#### Given task 1:
Tally the lines in the entries that contain the string "pixels". How many are there? Reply with the number alone.

Give me examples of C++ work I can do to land me a junior C++ position - sedeki

Give me examples of C++ work I can do to land me a junior C++ position. Please. :-(
======
trcollinson
If you are just trying to get a junior or intern position in a c++
environment, then a basic understanding of c++ oo principles should suffice.
You might want to look at my favorite c/c++ interviewing slide show:
[http://www.slideshare.net/olvemaudal/deep-c](http://www.slideshare.net/olvemaudal/deep-c)

Did you know most of these things before watching the slide show? Great you
are ready to work! Did you need to look a few things up but got excited about
what you were learning? Great you are ready to work! Did you think this was
stupid and that you already know enough, why should you bother looking these
things up? Ut oh, you are not ready to work in this business.

That being said, it seems like you have an underlying concern about getting
into a job at all. Have you applied to some junior c++ positions and been
rejected? Are you living in an area where there are few positions or the
competition is very high? Giving us a bit more information about your
situation will help us to know how to help you.

#### Records provided:
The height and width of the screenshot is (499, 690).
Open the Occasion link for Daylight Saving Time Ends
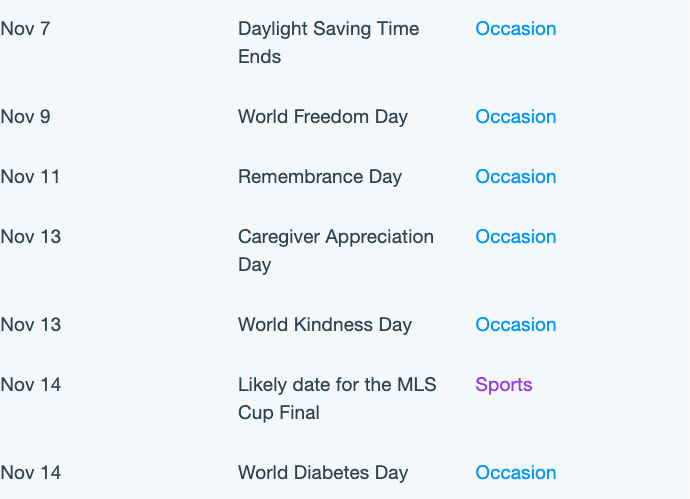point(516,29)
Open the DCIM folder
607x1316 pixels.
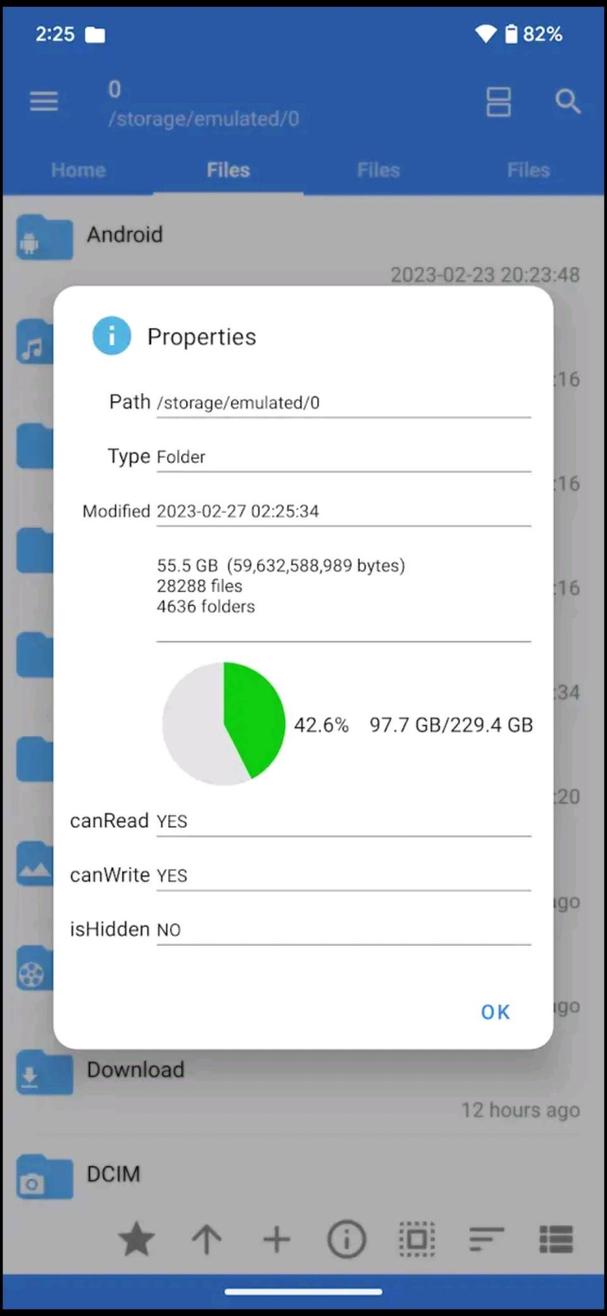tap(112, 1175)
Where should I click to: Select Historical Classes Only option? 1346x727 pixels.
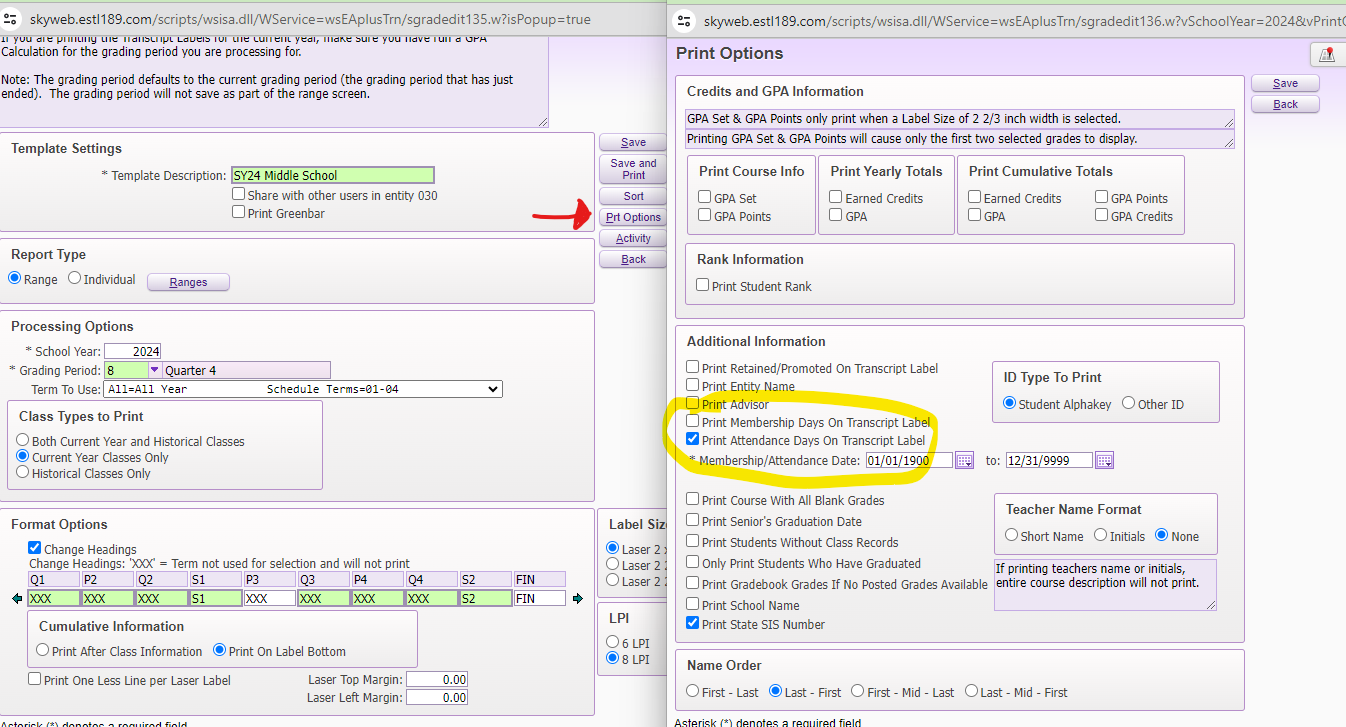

#### Given task 2:
Write out, word for word, the passage of the thread about landing a junior C++ position that opens with the words "Did you know" and closes with "to help you.".

#### Written solution 1:
2

#### Written solution 2:
Did you know most of these things before watching the slide show? Great you
are ready to work! Did you need to look a few things up but got excited about
what you were learning? Great you are ready to work! Did you think this was
stupid and that you already know enough, why should you bother looking these
things up? Ut oh, you are not ready to work in this business.

That being said, it seems like you have an underlying concern about getting
into a job at all. Have you applied to some junior c++ positions and been
rejected? Are you living in an area where there are few positions or the
competition is very high? Giving us a bit more information about your
situation will help us to know how to help you.